Un singe qui fait la grimace, c'est un singe qui montre ses armes

Sur les coups de midi, nous terminons notre routine matinale. C'est temps libre jusqu'au lendemain 9:00. Nous grimpons dans un collectivo direction le centre-ville de Santa Cruz. Nous en ferons vite le tour : ce n'est pas une ville riche d'histoire ou de culture, en particulier en la comparant à Sucre que nous venons de quitter.

Le lendemain, on en remet une couche. Cette fois-ci, pas d'œuf dur mais un morceau de poulet. Nous avons enfin repéré lequel des coatis est celui qui demande des caresses et nous prenons vite le coup de main.

L'après-midi, nous prenons la direction d'un parc de l'ouest de Santa Cruz. Nous nous y offrons un moment de détente : il y a des piscines, un jardin et une forêt parfaitement entretenus. Cet endroit détient aussi le record du plus grand nénuphar du monde : 3,2 m ! Bien sûr, le nénuphar en question ne barbote plus dans la mare mais on peut observer sa réplique dans le pavillon qui lui est dédié.

Ils ne sont pas peu fiers de ce résultat

Les deux jours suivants, nous prêtons main forte à nos voisins : le parc Playland. Nous passons de 12 plateaux repas à des quantités de repas beaucoup plus industrielles. Bien que notre cheffe cuisinière eut préparé certains éléments en avance, nous y passerons 1h30 à trois le premier jour.

Elle est pas belle notre popote ?

Nous rejoignons ensuite un autre soigneur qui est plutôt dédié à la distribution des repas et l'entretien des cages. Ensemble, nous faisons la tournée des cages : certaines nous sont autorisées, d'autres non. Il y a un ordre à respecter pour la distribution et parfois cela est couplé à une session de ménage (surtout chez les oiseaux).

Qui a faim ?

Nous copinons avec certains animaux tandis que d'autres deviennent hystériques si nous mettons un pied dans leur cage. Les animaux, comme les humains, ont leurs affinités.

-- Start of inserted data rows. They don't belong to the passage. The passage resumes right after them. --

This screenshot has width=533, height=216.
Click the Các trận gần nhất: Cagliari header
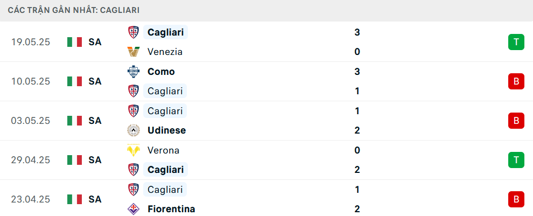click(74, 10)
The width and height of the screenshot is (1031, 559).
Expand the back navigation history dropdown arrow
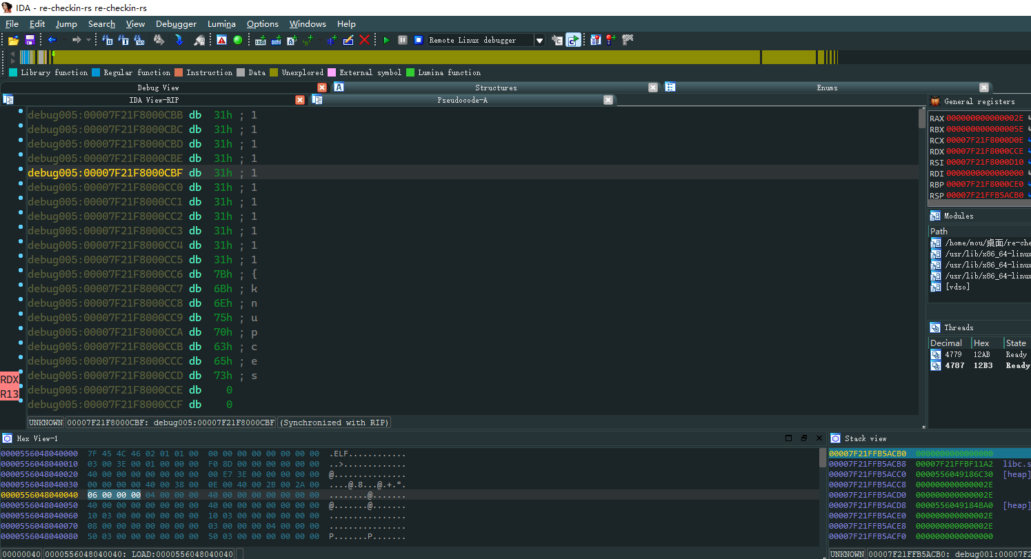click(63, 40)
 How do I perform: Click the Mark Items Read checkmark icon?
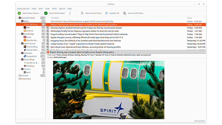46,13
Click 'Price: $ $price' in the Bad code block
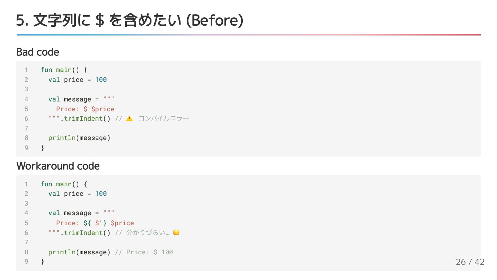Viewport: 497px width, 280px height. tap(85, 109)
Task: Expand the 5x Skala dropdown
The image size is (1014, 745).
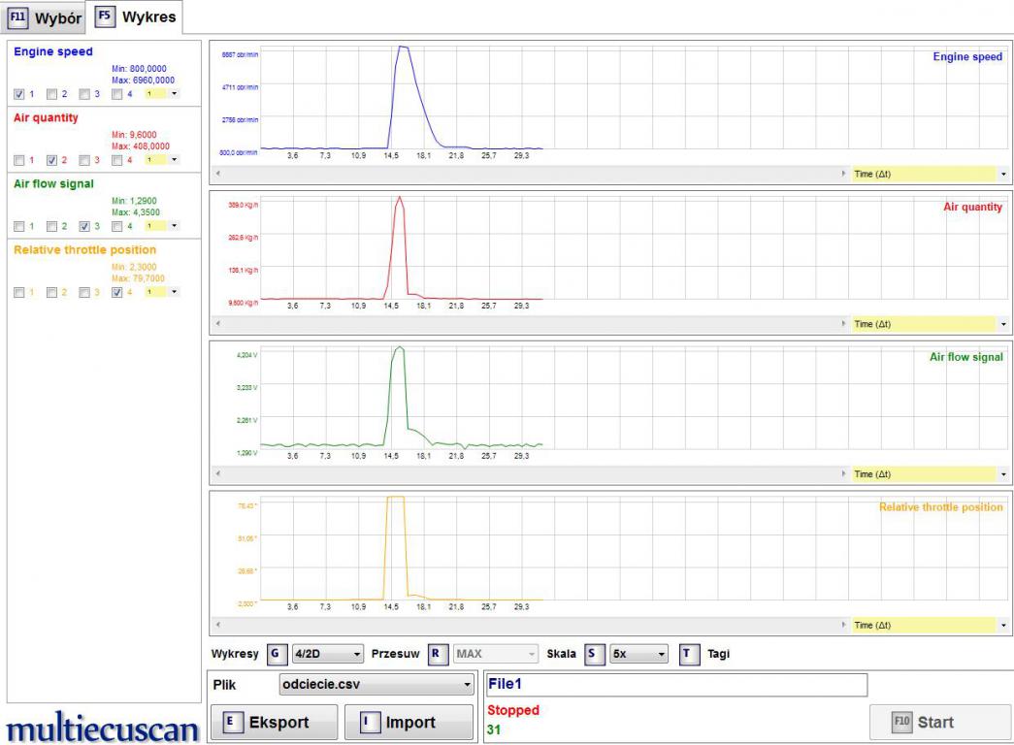Action: pos(639,654)
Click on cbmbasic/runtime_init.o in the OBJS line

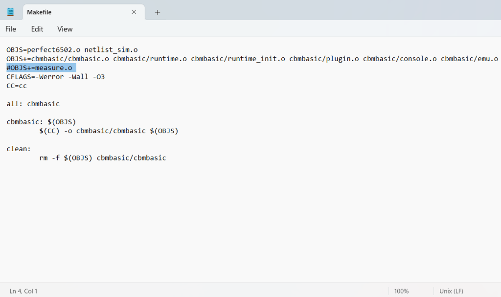(238, 59)
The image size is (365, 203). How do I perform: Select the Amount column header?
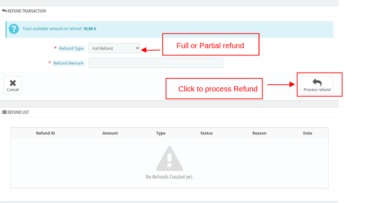[110, 133]
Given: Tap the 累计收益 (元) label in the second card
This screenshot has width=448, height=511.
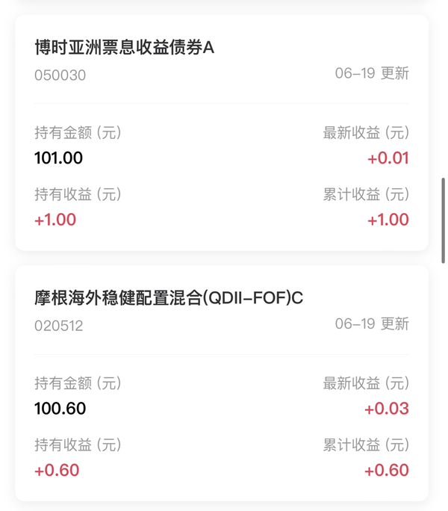Looking at the screenshot, I should pos(366,445).
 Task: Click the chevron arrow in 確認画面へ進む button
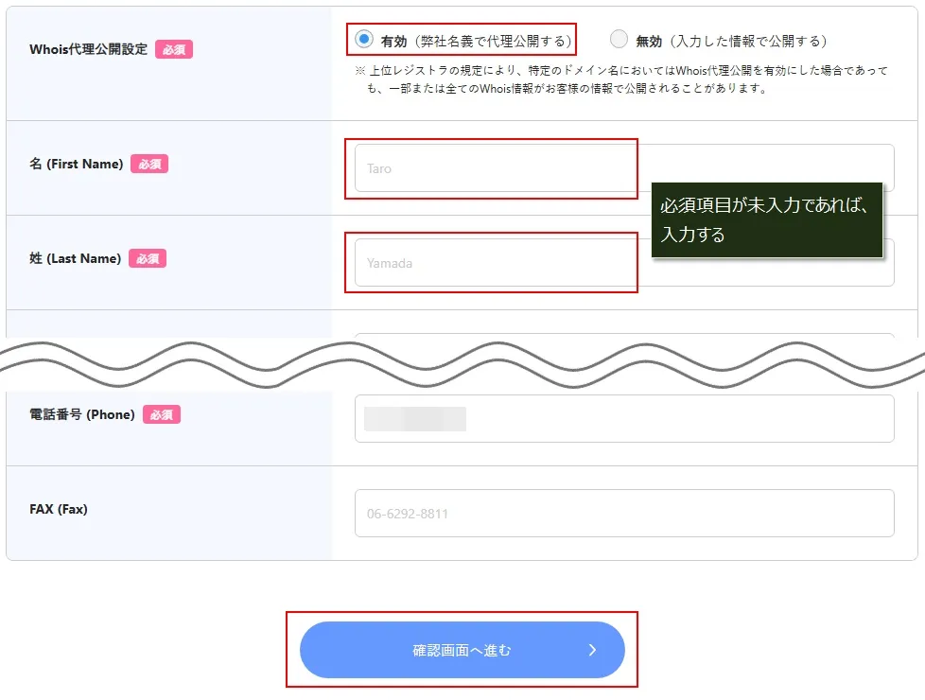pyautogui.click(x=592, y=650)

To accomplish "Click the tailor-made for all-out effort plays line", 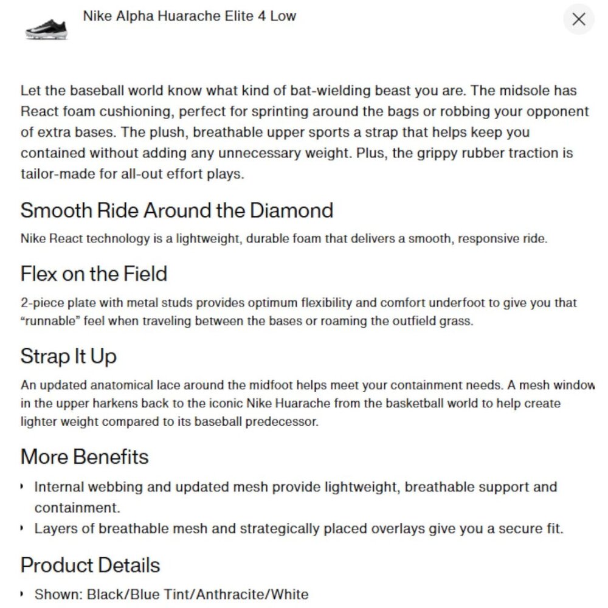I will (133, 174).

On distribue les grattouilles aussi

Les plus rigolos à nourrir sont les singes araignées, sur leur île. En effet, ils ont un singe dominant particulièrement agressif. C'est là qu'il est utile d'être à plusieurs.
D'un côté, il faut un responsable lancer de banane pour la distraction et de l'autre, il faut faire descendre un petit pont pour relier l'île et être prêts à arroser le chef du gang si la diversion des bananes ne suffit pas.

L'art subtil de la diversion

Nous reviendrons plus tard pour le repas des fauves, plutôt en fin d'après-midi. Ils sont issus du trafic : eux aussi étaient autrefois des animaux de compagnie. Sauf deux léopards qui sont le résultat d'un heureux hasard entre les résidents du parc.

Il est où mon steak ?

Les jours qui suivent, nous avons notre routine. Et quelle chance, nous avons même le droit à une vraie douche tropicale ! Nous nous sommes habitués à la lutte éternelle contre les moustiques, au hululement des singes sauvages et leurs déambulations sur le toit. Nous admirons les papillons du coin et surprenons parfois des colibris.
Peu à peu, nous découvrons les subtilités de ce nouvel environnement et ses habitants.

Enfin, notre dernier jour, nous sommes rejoints par deux nouveaux volontaires. Nous sommes contents d'avoir enfin un peu de compagnie, même pour une courte durée.